Mondo Macabro is a British television series based on the book of the same name by Pete Tombs. Written and directed by Pete Tombs and Andrew Starke, the series focuses on cult cinema from countries not usually associated with genre product. The series consists of eight twenty-five-minute episodes and was broadcast on Channel 4 in 2002.

Episodes
Episode 1: Thrillers From Manila: a short history of Filipino exploitation cinema.
Featured interviewees: Eddie Romero, Peque Gallaga, Lore Reyes, Don Escudero, Manilyn Reynes

Episode 2: Mexican Horror Movies: a short history of Mexican B movies, from monster movies to masked wrestlers, to the avant garde art cinema of Juan Lopez Moctezuma - collaborator of Alejandro Jodorowsky. Featured interviewees: Ignacio Duran, David Wilt.

Episode 3: South Asian Cinema: a short history of horror, fantasy and genre movies from Bollywood, South India and Pakistan. Featured interviewees: Kirin Kumar, Omar Khan, Mohan Bhakri, Neeraj Bhakri, Christopher Holmes

Episode 4: The Nightmares of Coffin Joe: a short documentary about Brazilian movie maverick Jose Mojica Marins ("Coffin Joe"). Featured interviewees: Jose Mojica Marins, Andre Barcinski, Nilcemar Leyart, Giorgio Attili

Episode 5: Fantasy Films From Indonesia: a short history of Indonesian fantasy and action movies of the 70's and 80's with a particular focus on the output of the Rapi Films studio; makers of such cinematic classics as Lady Terminator and Mystics in Bali. Featured interviewees: Raam Punjabi, Sunil Samtani, H Tjut Djalil, Barry Prima, Iman Tantowi, Lydia Kandou, Aris Sofran Siagian, El Badrun, Inneke Koesherawati

Episode 6: Turkish Pop Cinema: a short history of Turkish popular cinema - action and adventure, comic book heroes and giant octopus attacks! Featured interviewees: Serhat Köksal (2/5BZ), Behçet Nacar, Aytekin Akkaya, Cüneyt Arkın, Metin Demirhan, Daniela Giordano, Doğan Tamer, Yılmaz Atadeniz, Mine Soley, Giovanni Scognamillo.

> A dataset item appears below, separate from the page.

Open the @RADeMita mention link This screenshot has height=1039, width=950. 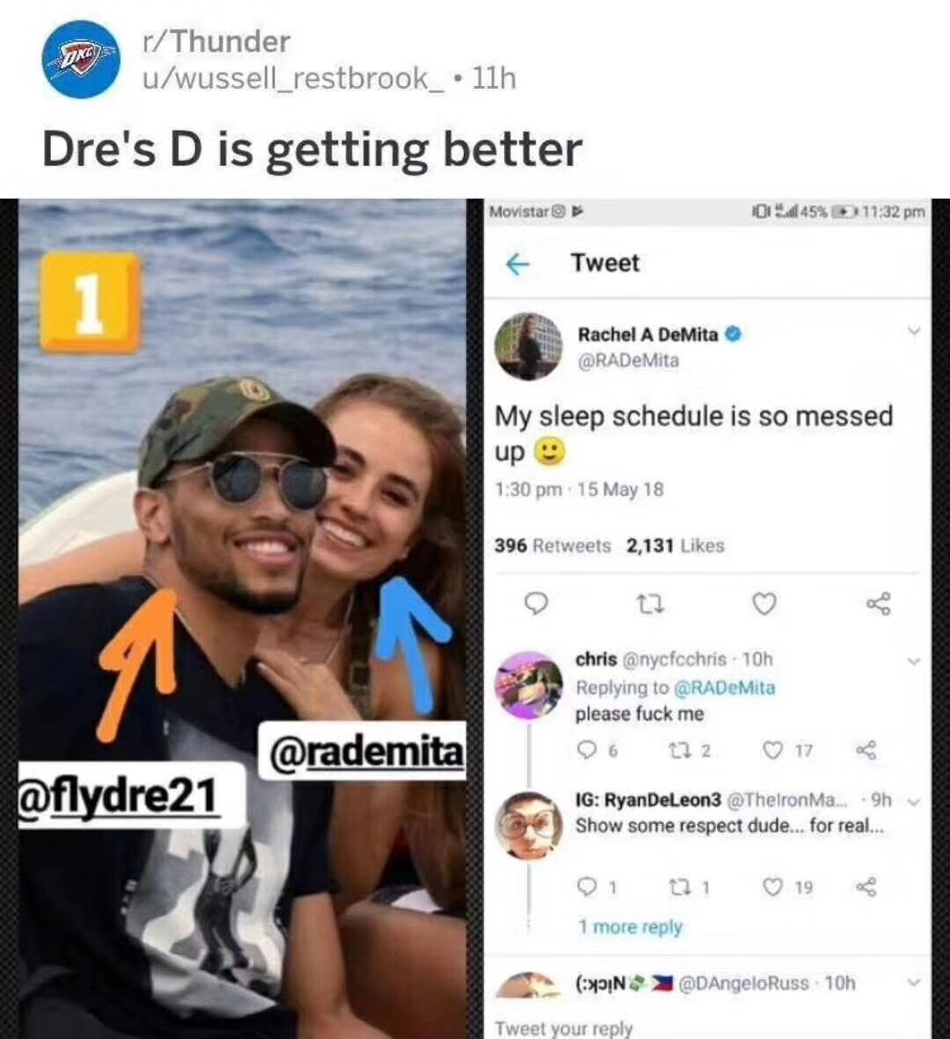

Episode 7: Argentinian Exploitation: a short history of exploitation and b-pictures from Argentina - focusing on the films of the South American Marilyn Monroe; Isabelle Sarli and the films of director  Emilio Vieyra.
Featured interviewees: Diego Curubeto, Emilio Vieyra, Isabel Sarli. This episode is available as an extra on the Region-1 release of Emilio Vieyra's Blood of the Virgins. 

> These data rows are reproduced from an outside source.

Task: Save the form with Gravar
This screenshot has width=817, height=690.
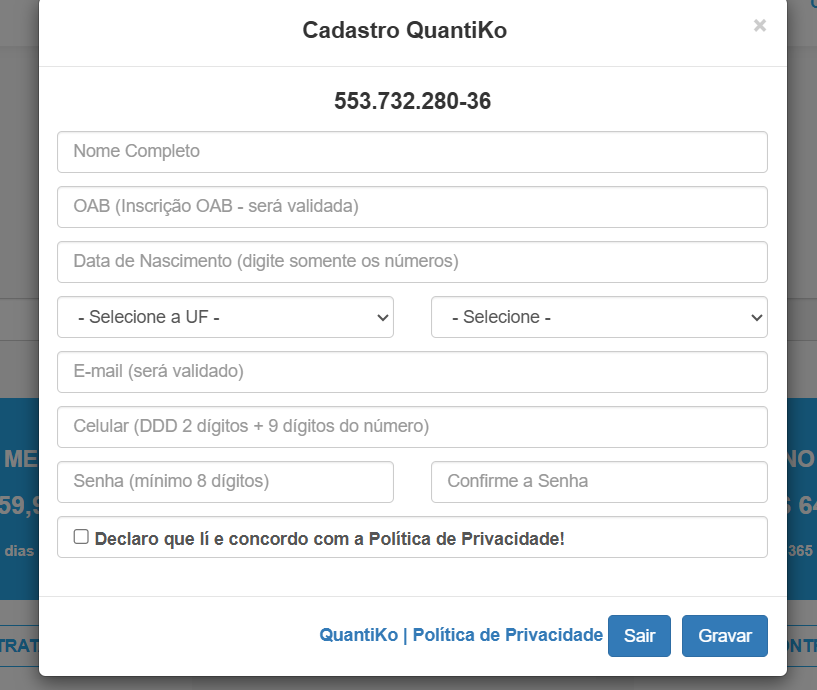Action: (725, 636)
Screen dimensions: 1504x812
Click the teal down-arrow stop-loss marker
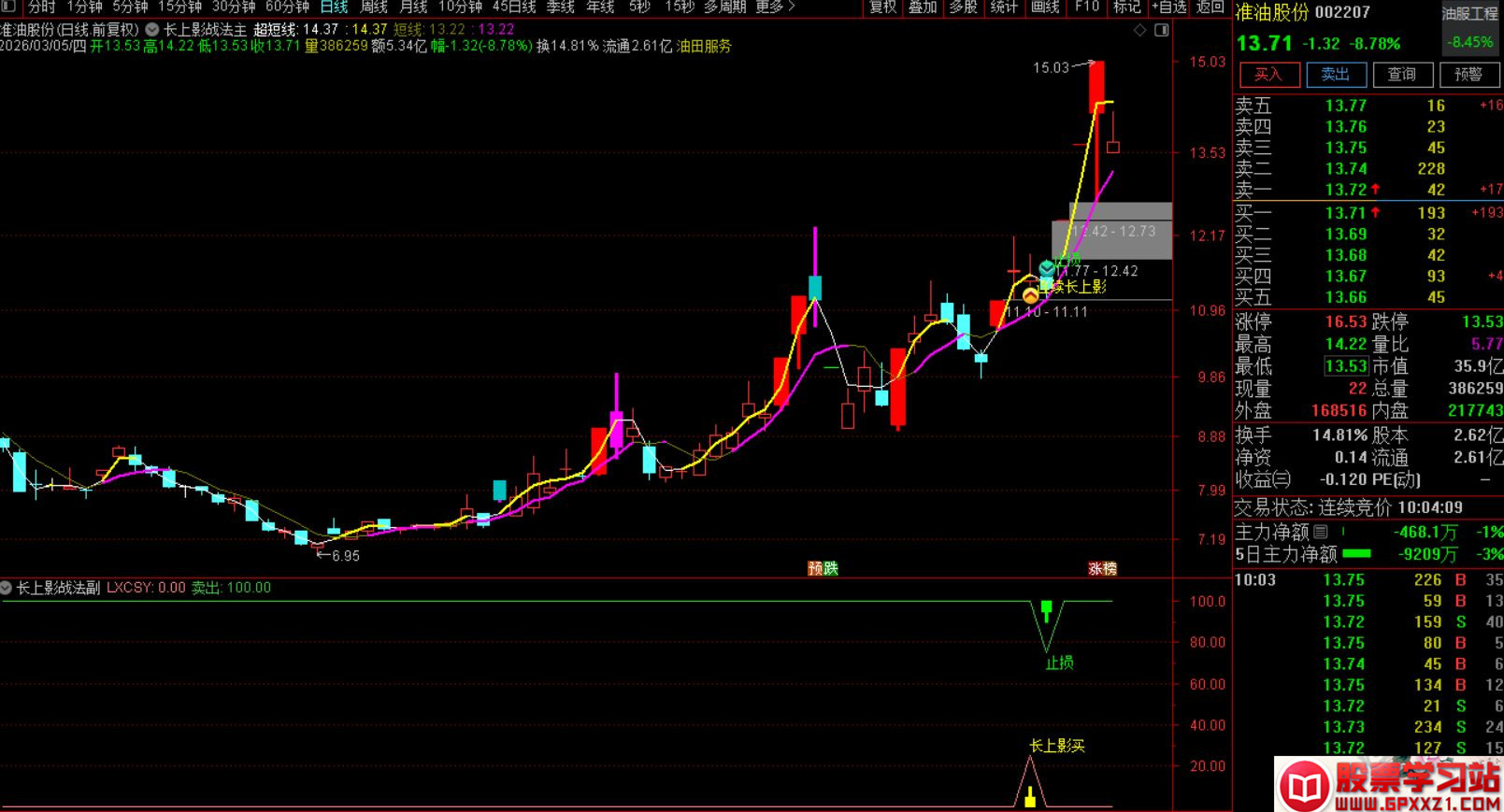tap(1047, 269)
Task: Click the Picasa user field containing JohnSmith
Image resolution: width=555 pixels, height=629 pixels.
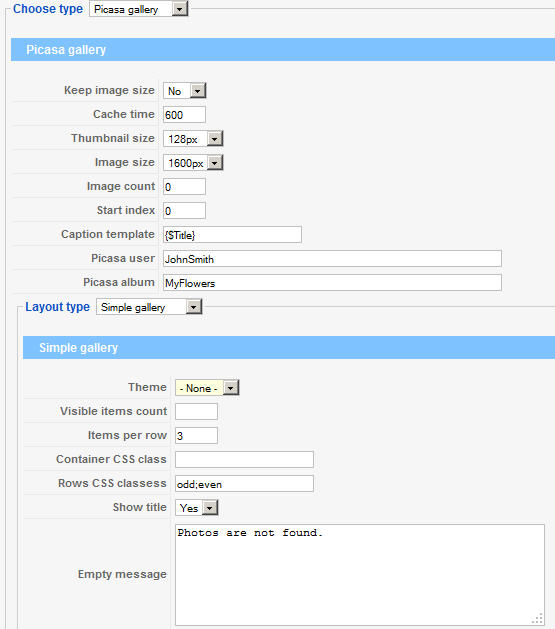Action: click(x=332, y=259)
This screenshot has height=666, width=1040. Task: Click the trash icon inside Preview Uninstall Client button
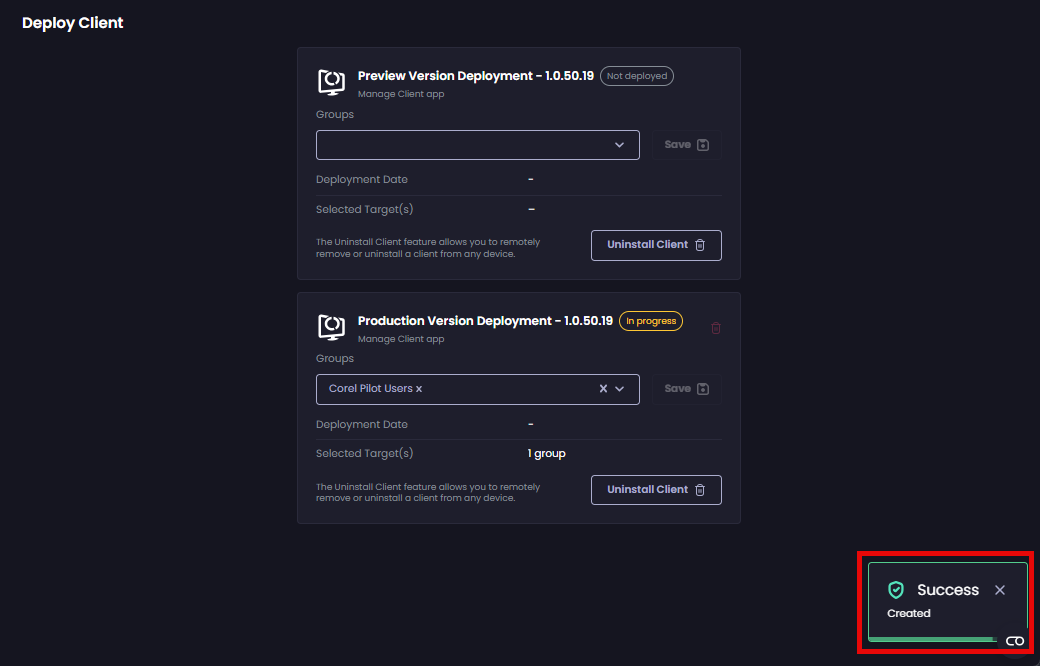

Episode 8: The Erotic Empire: a short history of the Japanese 'Pink' movie focusing on the output of the Nikkatsu studio.
Featured interviewees: Seijun Suzuki, Toshiyuki Matsushima, Romaine Slocombe, Kazuko Shirakawa. This episode is available as an extra on the Region-0 release of the Nikkatsu Roman porno film, Assault! Jack the Ripper (1976).